Wednesday, January 5, 2011

The Race to Develop the Next Blockbuster: Merck and Roche Fight High Cholesterol.

Cholesteryl ester transfer protein inhibitors (CETP inhibitors) are a novel class of drugs that have the potential to revolutionize treatment of high cholesterol much like the statins (Lipitor, Zocor, and Crestor).  Like other drugs in their earliest stages of development, there has been some concern and adverse effects that raised red flags.  In particular, Pfizer (NYSE: PFE) discontinued the development of torcetrapib after concern of increase blood pressure.  Merck (NYSE: MRK) and Roche (PINK:RHHBY) have continued to develop their respective drugs, anacetrapib and dalcetrapib.  With so promise in raising good cholesterol (HDL) and reducing bad cholesterol (LDL), these drugs can be blockbusters like the statins.  Since this is a new class of drugs, the risks are relatively unknown and can be the deciding factor whether or not CETP inhibitors will ever thrive.

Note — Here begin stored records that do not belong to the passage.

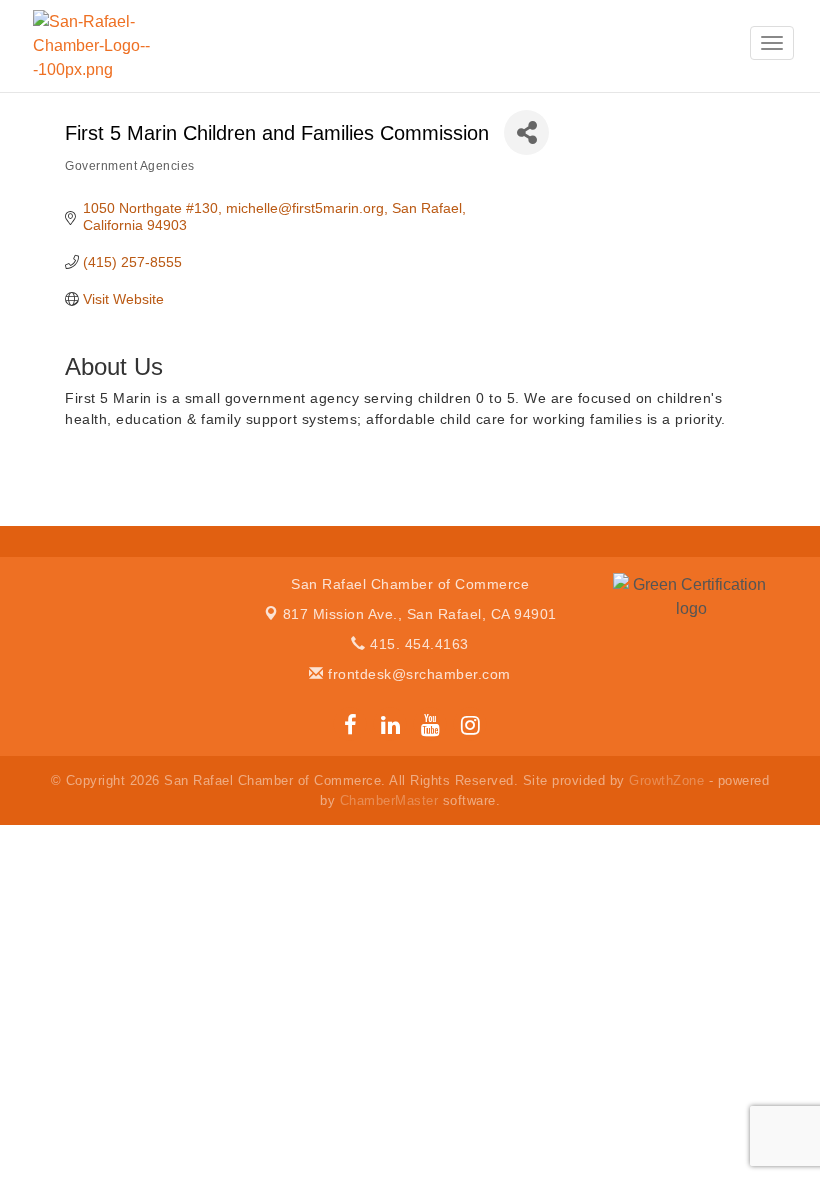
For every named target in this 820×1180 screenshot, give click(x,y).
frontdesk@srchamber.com (417, 674)
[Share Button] (526, 132)
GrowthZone (666, 780)
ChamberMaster (389, 800)
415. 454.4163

  • It is less potent than the other two drugs and concentrations reached in clinical studies are not high enough to completely inhibit CETP.  This may be a good thing.
  • It acts through a slightly different mechanism than the others and does not induce a complex between CETP and HDL. 
  • In a Phase II, placebo controlled trial, it was shown to reduce LDL by 7%, increase HDL by 34% after 4 weeks at a dose of 900 mg/day.  No increase in blood pressure was reported.
  • Similar results were achieved when dalcetrapib was given with pravastatin (Pravachol).  Pravastatin is not widely used.  A better study should have been performed using Lipitor or Crestor.
  • Current studies (dal-PLAQUE and dal-OUTCOMES) will provide a better glimpse into the potential.
  • Works via the same mechanism as torcetrapib by complexing CETP with HDL.  This causes researchers to be more concerned about blood pressure elevation effects.    
  • It is much more potent than dalcetrapib.  This is not necessarily a good thing.  A higher potency may translate into higher risk of adverse effects.
  • In a Phase I trial, anacetrapib (300 mg/day) increased HDL by a whopping 129%  and lowered LDL by 38% after 28 days of treatment.  
  • A separate Phase I trial tested the safety of anacetrapib in helathy patients for 10 days.  There was no reported increase in blood pressure.  
  • A recent 8 week study evaluated anacetrapib co-administered with atorvastatin (Lipitor).  The HDL increase was maintained, but the LDL was lowered by 70%.  No increase in blood pressure was reported.
  • The DEFINE study is ongoing and will provide a better projection of anacetrapib's potential.
 Potential of CETP Inhibitors:
  • High LDL and low HDL are risk factor for atherosclerosis.  CETP inhibitors help in both regards.
  • Defective HDL function contributes to atherosclerosis.
  • CETP inhibitors may be the preferential drugs to increase HDL.
  • Combination therapy with statins, niacin, and fibrates lays in the future of CETP inhibitor therapy.
  • CETP inhibitors will play a big role in the treatment of common types of high cholesterol disease states, particularly patients with metabolic syndrome and type 2 diabetes.
  • Further research and investigation of CETP inhibition is needed with monotherapy and combination therapy.
  • It's still too early to tell the impact on stock prices for MRK and Roche, but this is one thing to monitor for the next two years as the Phase III trials will take approximately 18 months to complete and another couple of months for follow-up study.
  • It is interesting to see if these drugs can help MRK and Roche recuperate from the patent cliff of 2011-2012.